La stratégie de financement de l’État sur les marchés internationaux suscite une offensive politique de l’opposition. À travers une déclaration officielle, le Front pour la défense de la démocratie et de la République (Fdr) a interpellé le gouvernement sur la nature exacte des derniers instruments d’emprunt utilisés.
Selon les informations relayées par Le Quotidien, le Fdr dénonce spécifiquement le recours aux Total return swaps (Trs). La coalition qualifie ces instruments financiers complexes de « dette fantôme » ou de « dette cachée », estimant qu’ils menacent l’équilibre de l’économie nationale. Le Fdr pointe également un revirement des autorités : après avoir initialement accusé le journal britannique Financial Times de désinformation sur ce dossier, le ministre des Finances et du budget a finalement confirmé l’existence de ces opérations.

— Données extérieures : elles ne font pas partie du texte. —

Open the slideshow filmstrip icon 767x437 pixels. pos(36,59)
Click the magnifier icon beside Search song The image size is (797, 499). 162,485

L’opposition exige des clarifications sur plusieurs aspects techniques. Si le ministère a avancé un taux d’intérêt de 7%, le Fdr s’interroge sur la nature fixe ou variable de ce taux, rappelant que des économistes sénégalais évaluent l’impact financier réel de l’opération à 12%. Par ailleurs, un risque contractuel est mis en évidence : selon le Fdr, la First Abu Dhabi Bank disposerait d’une clause d’appel de marge lui permettant d’exiger un remboursement anticipé en cas de dégradation de la note souveraine du Sénégal par les agences de notation Moody’s ou S&P.
Le rôle des intermédiaires est également ciblé par la coalition, qui juge totalement opaque l’intervention du cabinet Global Sovereign Advisory, établi à Paris et Dubaï. En conséquence, le mouvement réclame la publication immédiate des contrats liant l’État à l’Africa Finance Corporation (Afc), à la First Abu Dhabi Bank et à la Société générale. Il demande en outre que l’identité des bénéficiaires des commissions et le montant précis des charges financières soient rendus publics.
En marge de ce dossier économique, la déclaration du Fdr aborde d’autres événements nationaux. Le regroupement a présenté ses condoléances à la communauté khadre de Guéoul à la suite du décès du khalife Cheikh Mahfou et de deux de ses épouses. Enfin, le front a rendu hommage à cinq soldats récemment tombés en Casamance, soulignant que le conflit dans la zone sud tend à s’aggraver en dépit des communications officielles.